The current war in Afghanistan began in October, 2001. In U.S. history only the Revolutionary War and the War in Vietnam have occupied longer periods of time. For most of us this has been a quintessentially modern war fought at a distance: we have “lived through” the war, but not “in it.”* Temporally present, the war remains geographically distant, and as time has passed we have become increasingly inured to both, habituated to the war’s everydayness—an ordinariness made manifest by the capacity of realist photography to construct us, here at home, thousands of miles from the violence and suffering, as passive and objective spectators. Recently, however, realist photography has given way to an artistic impressionism that seeks to open the war to a different affect.

Notice how the caption in the NYT features the conventional expectations of professional journalism, reporting exactly what we are seeing in all of its mundanity, while telling us almost nothing at all, the meaningful significance of the image elided by the abstract invocation of time and distance: “US Marines and Afghan National Army soldiers carried out an operation in the Garmair District of Helmand Province in southern Afghanistan on Wednesday.” And, of course, it is the representation of time and distance that animates this image. Were this an ordinary photograph of a patrol shot in middle distance, adhering to the realist conventions for focus and exposure, it is likely that we would not take a second glance at it. We would see it, but we would not look at it.

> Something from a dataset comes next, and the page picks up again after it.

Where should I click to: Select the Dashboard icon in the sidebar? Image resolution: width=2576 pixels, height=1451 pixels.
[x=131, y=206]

But, of course, it is not an ordinary image. Shot from a long view (almost, but not quite a panorama), mindful of the effects of linear perspective, and cast in muted, hazy light, the focus dreamy-soft to the point of distraction, the photograph has all of the qualities of an impressionistic water color. And as it animates an impressionist aesthetic, notice that it complicates the relationship between the scene and the viewer. One can no longer look at the representation as an objective, mechanically reproduced image that provides all that one needs to know. It is impossible to distinguish between US Marines and Afghan Nationals, time is elongated into an abstract and almost imperceptible future, and in the process, what is palpably distant becomes ever closer as the viewer is now encouraged (or dared) to look over the edge of the frame with a certain degree of awe and foreboding (perhaps invoking something like the sublime affect of Casper David Friedrich’s Wanderer Above the Sea of Fog).

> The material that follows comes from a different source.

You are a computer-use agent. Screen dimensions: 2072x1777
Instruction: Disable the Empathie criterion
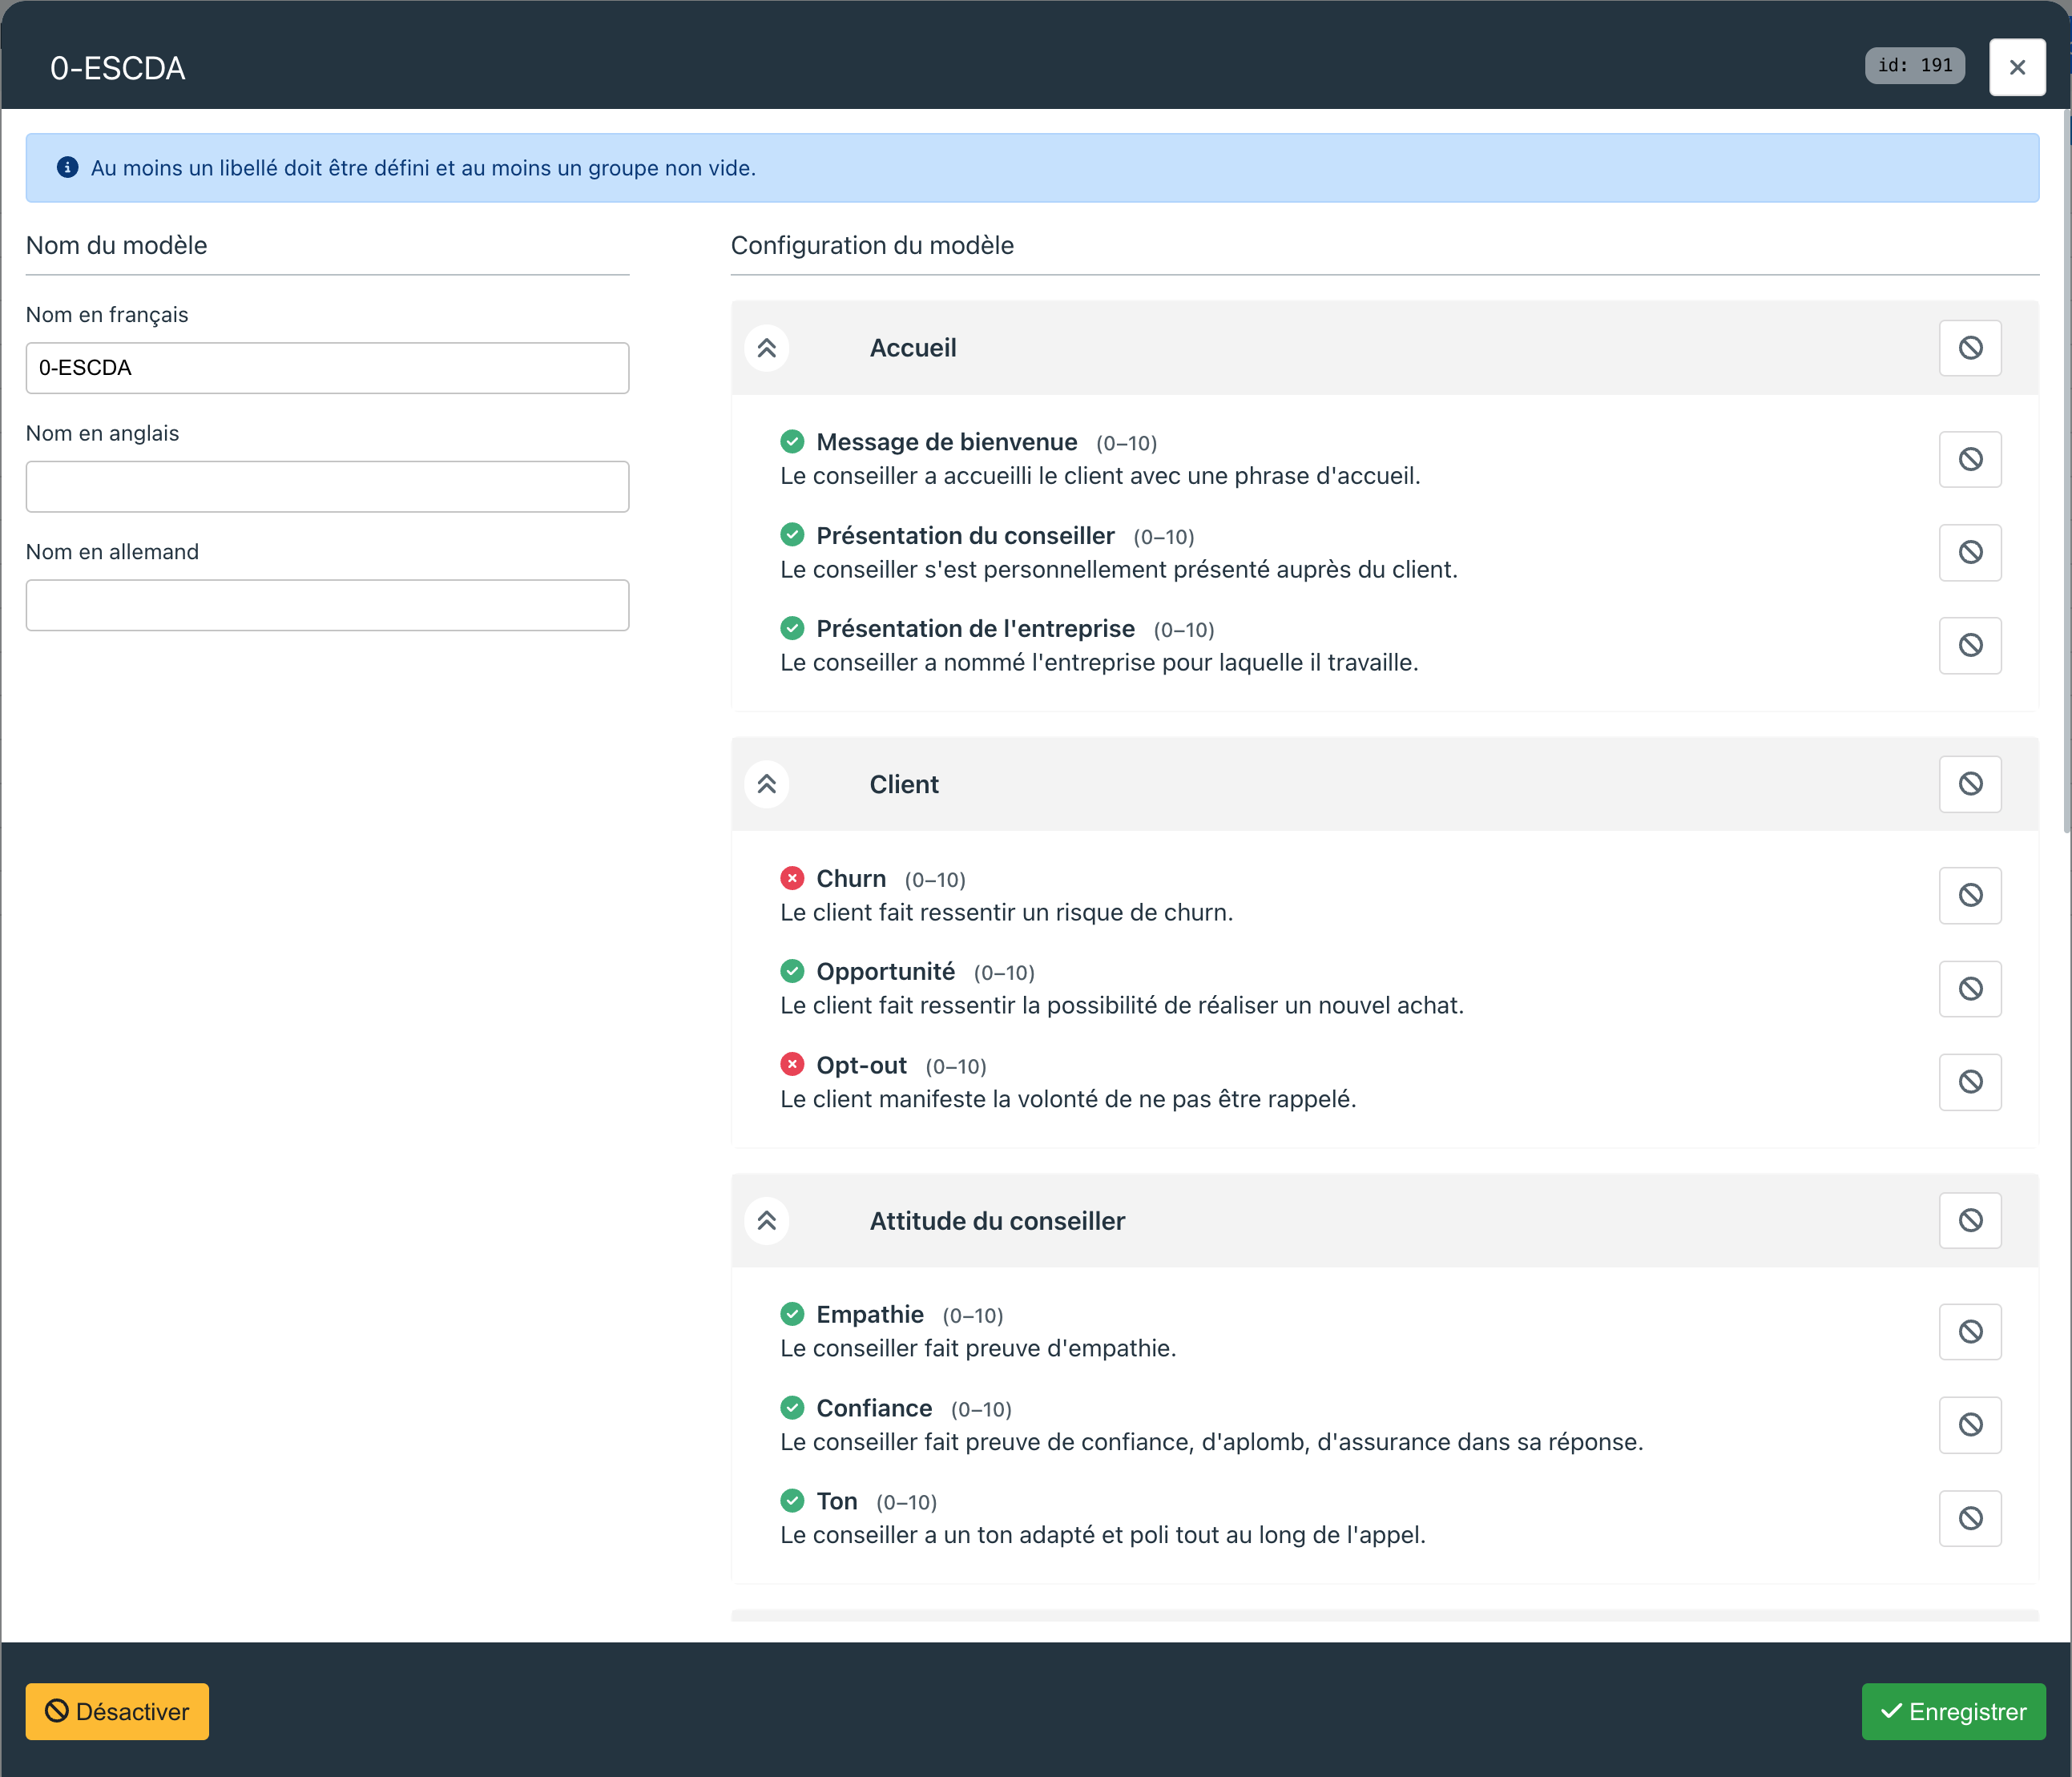point(1970,1331)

War tests the limits of human communication: it cannot be experienced in its totality, and thus it can never known—let alone communicated in any complete way—by one individual to another; it mobilizes appeals for solidarity while separating people from home and community; and so on. And all of this is made more problematic as we become habituated to these inherent dilemmas, made all the more “comfortable” with a war at a distance that we see but never really comprehend. Photographs like the one above aestheticize war, to be sure, but in doing so they make it increasingly difficult to look and not see, to experience the distance between here and there at a distance.
Photo Credit: Kevin Frayer/AP
*This quotation, as well as the inspiration for the post come from Mary Favret’s very important War at a Distance: Romanticism and the Making of Modern Warfare (Princeton UP, 2010).